11/9/2013 7:00 AM
By Becca Pizmoht Virginia Correspondent
SOMERSET Va. — Thirty-five people from diverse segments of the agribusiness community attended the Virginia Agribusiness Council’s Central Virginia Regional Agribusiness Roundtable on Oct. 21. The event was held at Grelen Nursery in Somerset.
Participants came from the cattle, forestry, poultry, crop, vegetable, equine and green industries to hear several speakers discuss the future of Virginia agriculture.
The roundtable, which was sponsored in part by Farm Credit, Rappahannock Electric Cooperative and the Virginia Cattlemen’s Association, began with commentary from local lawmakers.
Delegate Ed Scott, R-Culpeper, and Cort Bush and Tim Cummings from Rep. Eric Cantor’s office, spoke briefly about agriculture and policy. Scott’s district has a large agricultural base, and he emphasized his commitment to promoting agriculture and agribusiness. He explained that as a member of several House committees, he has been able to promote legislation that has been beneficial to farmers and balances environmental concerns, while at the same time protects farmers from excessive government regulation. Scott also spoke of his belief that small businesses are the core of his district’s economy and addressed concerns that these businesses are having with implementing the Affordable Care Act.
Alan Grant, dean of Virginia Tech’s College of Agriculture and Life Sciences, gave a Powerpoint presentation about current happenings at the college and how the university’s growth and research is applicable and vital to the industry. Undergraduate student enrollment in the college has increased over the past years and has a stable but slightly higher number of students in graduate degree programs. Grant spoke of the school’s commitment to working on what he calls the “grand challenge”; the need to provide enough food, fiber and fuel for an ever increasing population. He addressed several significant developments at Virginia Tech, including the beginning of renovations to the campus dairy facility and plans for renovation or replacement of the school’s beef, poultry, swine, equine and sheep facilities. The dairy facility is scheduled to be completed in phases and fully completed by March 2015. Grant believes that by looking to private industry for assistance in funding, the college will be able to maintain cutting-edge technology and equipment as well as promote research that will be mutually beneficial to large corporations and agriculture.
Ed Jones, director of Virginia Cooperative Extension, explained the role of the agency today.

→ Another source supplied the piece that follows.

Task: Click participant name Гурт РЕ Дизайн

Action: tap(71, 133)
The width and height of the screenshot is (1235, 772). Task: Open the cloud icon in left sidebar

He compared and contrasted with Cooperative Extension of the past, discussing changes in the agricultural community and changes to the program’s funding. Jones said he encourages increased agent training, statewide cooperation and use of out-of- state resources to fulfill the needs of the agribusiness community. He emphasized that although Extension has downsized, it’s by no means abandoned its mission. In fact, Jones Extension has renewed its commitment to agriculture and the community by increasing agent training, sharing resources, and promotion and education of private sector consultants.
Bobby Grisso, associate director for agriculture and natural resources at Virginia Cooperative Extension, emphasized the coordination of programs between the land-grant universities — Virginia Tech and Virginia State — and Cooperative Extension. He spoke about the research that is going on at the Agricultural Experiment Stations throughout the state and how it is applicable to agribusinesses throughout the region. The Experiment Station program has been geared to specific segments of agribusiness and specific regions. Grisso said the system provides research that addresses specific areas of regional agriculture.
Lively discussion ensued about how the future of Virginia agriculture would be impacted by water quality and water use, agricultural education, immigration and the new Farm Bill. Talk focused on the role of land-grant universities and Cooperative Extension in dealing with issues facing agribusiness today.
Dan Gregg, owner of Grelen Nursery, gave an overview of his business and how it evolved from a family cow/calf operation to the multi-faceted nursery, landscape and farm market business that it is today. He offered participants the opportunity to tour his 600-acre facility. Gregg cited his own business as an example of how agribusiness can benefit from both Cooperative Extension and the land-grant university system.
When Gregg took over the family cow/calf operation, he consulted with local Extension agents. They helped form a plan to turn the floundering livestock operation into a prosperous nursery business. Before implementing changes, Gregg attended a nursery management course at Virginia Tech.